SUPPLIED MATERIAL section start

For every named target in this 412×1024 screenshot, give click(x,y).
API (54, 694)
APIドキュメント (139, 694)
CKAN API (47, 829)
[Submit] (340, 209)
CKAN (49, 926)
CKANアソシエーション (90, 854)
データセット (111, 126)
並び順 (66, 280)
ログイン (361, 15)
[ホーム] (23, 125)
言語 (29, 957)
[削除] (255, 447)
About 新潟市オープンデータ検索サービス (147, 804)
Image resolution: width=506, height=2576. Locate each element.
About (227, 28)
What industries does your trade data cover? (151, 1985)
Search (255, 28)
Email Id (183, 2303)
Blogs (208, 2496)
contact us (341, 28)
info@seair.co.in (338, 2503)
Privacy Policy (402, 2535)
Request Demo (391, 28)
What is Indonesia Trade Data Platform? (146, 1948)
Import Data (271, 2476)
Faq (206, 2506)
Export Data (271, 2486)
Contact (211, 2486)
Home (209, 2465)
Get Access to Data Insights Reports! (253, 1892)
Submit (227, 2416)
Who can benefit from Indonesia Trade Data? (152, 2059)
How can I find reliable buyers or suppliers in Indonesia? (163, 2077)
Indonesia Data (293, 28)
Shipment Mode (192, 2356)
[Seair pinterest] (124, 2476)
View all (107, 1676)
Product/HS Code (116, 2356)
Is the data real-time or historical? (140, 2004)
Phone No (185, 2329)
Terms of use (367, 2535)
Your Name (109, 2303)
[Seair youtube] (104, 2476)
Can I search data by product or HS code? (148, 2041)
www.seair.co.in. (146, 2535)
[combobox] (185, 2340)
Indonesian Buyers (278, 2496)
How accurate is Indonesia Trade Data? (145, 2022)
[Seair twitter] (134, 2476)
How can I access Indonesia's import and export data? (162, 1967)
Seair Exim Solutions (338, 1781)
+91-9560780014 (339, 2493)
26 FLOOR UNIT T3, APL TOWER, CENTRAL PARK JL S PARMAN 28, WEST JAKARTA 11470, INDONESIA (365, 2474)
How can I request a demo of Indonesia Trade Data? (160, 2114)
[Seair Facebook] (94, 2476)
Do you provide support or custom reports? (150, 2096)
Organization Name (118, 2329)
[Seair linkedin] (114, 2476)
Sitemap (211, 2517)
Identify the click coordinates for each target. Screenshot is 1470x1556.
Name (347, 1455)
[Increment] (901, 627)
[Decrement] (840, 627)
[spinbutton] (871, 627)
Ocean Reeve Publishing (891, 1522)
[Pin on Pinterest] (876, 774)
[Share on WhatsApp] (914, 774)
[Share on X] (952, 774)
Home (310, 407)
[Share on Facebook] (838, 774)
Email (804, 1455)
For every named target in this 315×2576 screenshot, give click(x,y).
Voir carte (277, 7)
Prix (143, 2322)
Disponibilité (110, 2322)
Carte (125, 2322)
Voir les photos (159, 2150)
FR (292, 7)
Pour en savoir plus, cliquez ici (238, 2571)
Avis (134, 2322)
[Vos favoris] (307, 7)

SUPPLIED MATERIAL section end

Within the listing above, extract exactly the lines from the line with "Blogs (208, 2496)" to the line with "[Seair twitter] (134, 2476)", the two named lines included, and no others.

Blogs (208, 2496)
contact us (341, 28)
info@seair.co.in (338, 2503)
Privacy Policy (402, 2535)
Request Demo (391, 28)
What is Indonesia Trade Data Platform? (146, 1948)
Import Data (271, 2476)
Faq (206, 2506)
Export Data (271, 2486)
Contact (211, 2486)
Home (209, 2465)
Get Access to Data Insights Reports! (253, 1892)
Submit (227, 2416)
Who can benefit from Indonesia Trade Data? (152, 2059)
How can I find reliable buyers or suppliers in Indonesia? (163, 2077)
Indonesia Data (293, 28)
Shipment Mode (192, 2356)
[Seair pinterest] (124, 2476)
View all (107, 1676)
Product/HS Code (116, 2356)
Is the data real-time or historical? (140, 2004)
Phone No (185, 2329)
Terms of use (367, 2535)
Your Name (109, 2303)
[Seair youtube] (104, 2476)
Can I search data by product or HS code? (148, 2041)
www.seair.co.in. (146, 2535)
[combobox] (185, 2340)
Indonesian Buyers (278, 2496)
How accurate is Indonesia Trade Data? (145, 2022)
[Seair twitter] (134, 2476)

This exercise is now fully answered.